--- BEGIN ENTRIES SUPPLIED ---

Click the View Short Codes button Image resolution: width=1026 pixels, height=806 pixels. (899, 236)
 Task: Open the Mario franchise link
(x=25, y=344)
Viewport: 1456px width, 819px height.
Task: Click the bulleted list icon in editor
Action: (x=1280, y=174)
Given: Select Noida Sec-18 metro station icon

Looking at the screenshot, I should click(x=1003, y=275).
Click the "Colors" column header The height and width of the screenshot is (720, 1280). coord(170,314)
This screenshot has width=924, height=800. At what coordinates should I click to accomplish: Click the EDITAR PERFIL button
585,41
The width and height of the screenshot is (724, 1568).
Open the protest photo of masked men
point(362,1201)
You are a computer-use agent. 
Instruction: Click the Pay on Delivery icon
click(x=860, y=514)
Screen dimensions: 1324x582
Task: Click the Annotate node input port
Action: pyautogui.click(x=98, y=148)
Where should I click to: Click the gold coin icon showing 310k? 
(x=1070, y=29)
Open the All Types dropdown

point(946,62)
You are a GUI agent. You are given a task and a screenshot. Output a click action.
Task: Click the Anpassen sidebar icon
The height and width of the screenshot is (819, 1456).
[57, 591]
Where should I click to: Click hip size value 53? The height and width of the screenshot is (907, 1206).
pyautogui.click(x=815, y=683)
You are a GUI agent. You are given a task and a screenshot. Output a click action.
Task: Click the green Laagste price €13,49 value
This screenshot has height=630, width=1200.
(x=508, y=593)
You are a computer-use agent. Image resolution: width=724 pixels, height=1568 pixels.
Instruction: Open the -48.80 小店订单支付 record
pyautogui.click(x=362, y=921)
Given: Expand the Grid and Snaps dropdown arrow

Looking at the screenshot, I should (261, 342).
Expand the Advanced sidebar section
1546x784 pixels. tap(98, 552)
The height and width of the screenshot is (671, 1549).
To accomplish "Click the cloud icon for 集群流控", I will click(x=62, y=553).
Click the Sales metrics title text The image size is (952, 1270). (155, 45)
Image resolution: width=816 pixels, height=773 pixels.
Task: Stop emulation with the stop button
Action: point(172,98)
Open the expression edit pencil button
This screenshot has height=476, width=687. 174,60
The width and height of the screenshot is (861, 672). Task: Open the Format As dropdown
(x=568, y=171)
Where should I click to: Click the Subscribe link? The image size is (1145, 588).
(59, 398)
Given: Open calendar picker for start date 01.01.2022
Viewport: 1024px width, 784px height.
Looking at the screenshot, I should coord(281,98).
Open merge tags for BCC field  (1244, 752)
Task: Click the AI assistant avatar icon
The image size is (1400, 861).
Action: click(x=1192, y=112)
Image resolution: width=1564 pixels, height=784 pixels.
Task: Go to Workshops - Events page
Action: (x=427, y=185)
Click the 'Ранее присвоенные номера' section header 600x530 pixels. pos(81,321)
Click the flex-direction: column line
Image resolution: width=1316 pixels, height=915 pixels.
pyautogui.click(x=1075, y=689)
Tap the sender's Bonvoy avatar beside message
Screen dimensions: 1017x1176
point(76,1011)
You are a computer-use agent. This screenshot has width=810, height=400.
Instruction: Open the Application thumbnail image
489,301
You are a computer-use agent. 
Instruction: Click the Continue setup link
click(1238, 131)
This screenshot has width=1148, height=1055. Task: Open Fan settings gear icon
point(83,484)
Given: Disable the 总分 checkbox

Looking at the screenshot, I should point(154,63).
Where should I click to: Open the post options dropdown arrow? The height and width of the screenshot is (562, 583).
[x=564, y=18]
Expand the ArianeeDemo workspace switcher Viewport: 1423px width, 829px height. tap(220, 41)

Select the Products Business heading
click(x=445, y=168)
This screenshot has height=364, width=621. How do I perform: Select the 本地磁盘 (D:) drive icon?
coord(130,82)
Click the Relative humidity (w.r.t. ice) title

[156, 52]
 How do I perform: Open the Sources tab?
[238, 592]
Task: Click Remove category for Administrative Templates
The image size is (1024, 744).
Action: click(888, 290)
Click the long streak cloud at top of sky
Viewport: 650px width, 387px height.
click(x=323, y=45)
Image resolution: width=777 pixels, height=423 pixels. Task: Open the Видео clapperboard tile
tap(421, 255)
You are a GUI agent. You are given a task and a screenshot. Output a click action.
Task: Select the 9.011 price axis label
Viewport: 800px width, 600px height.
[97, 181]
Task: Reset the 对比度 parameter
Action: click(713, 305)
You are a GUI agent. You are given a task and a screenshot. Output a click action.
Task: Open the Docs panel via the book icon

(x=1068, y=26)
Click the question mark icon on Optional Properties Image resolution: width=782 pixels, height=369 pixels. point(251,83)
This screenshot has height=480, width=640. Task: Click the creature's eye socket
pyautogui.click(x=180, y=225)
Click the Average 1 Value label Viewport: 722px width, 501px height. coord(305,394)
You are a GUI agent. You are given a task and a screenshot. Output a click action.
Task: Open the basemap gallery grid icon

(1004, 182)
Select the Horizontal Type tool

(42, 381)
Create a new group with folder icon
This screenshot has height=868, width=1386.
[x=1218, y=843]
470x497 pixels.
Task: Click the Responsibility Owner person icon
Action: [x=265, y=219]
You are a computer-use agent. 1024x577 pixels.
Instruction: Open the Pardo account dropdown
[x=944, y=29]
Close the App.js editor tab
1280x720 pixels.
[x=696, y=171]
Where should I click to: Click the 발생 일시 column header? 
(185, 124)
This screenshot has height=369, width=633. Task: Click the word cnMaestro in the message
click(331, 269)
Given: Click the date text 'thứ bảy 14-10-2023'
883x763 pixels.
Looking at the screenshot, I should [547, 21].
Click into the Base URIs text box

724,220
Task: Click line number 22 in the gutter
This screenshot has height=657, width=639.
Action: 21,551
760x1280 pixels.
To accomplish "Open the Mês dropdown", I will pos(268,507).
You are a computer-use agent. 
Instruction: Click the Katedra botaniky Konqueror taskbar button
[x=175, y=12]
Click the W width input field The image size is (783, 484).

--- END ENTRIES SUPPLIED ---

[REQUIREMENT]: Reproduce the lines from the beginning of the records through the line containing "Action: (x=1280, y=174)", inclusive.

[THE RESULT]:
Click the View Short Codes button Image resolution: width=1026 pixels, height=806 pixels. (899, 236)
 Task: Open the Mario franchise link
(x=25, y=344)
Viewport: 1456px width, 819px height.
Task: Click the bulleted list icon in editor
Action: (x=1280, y=174)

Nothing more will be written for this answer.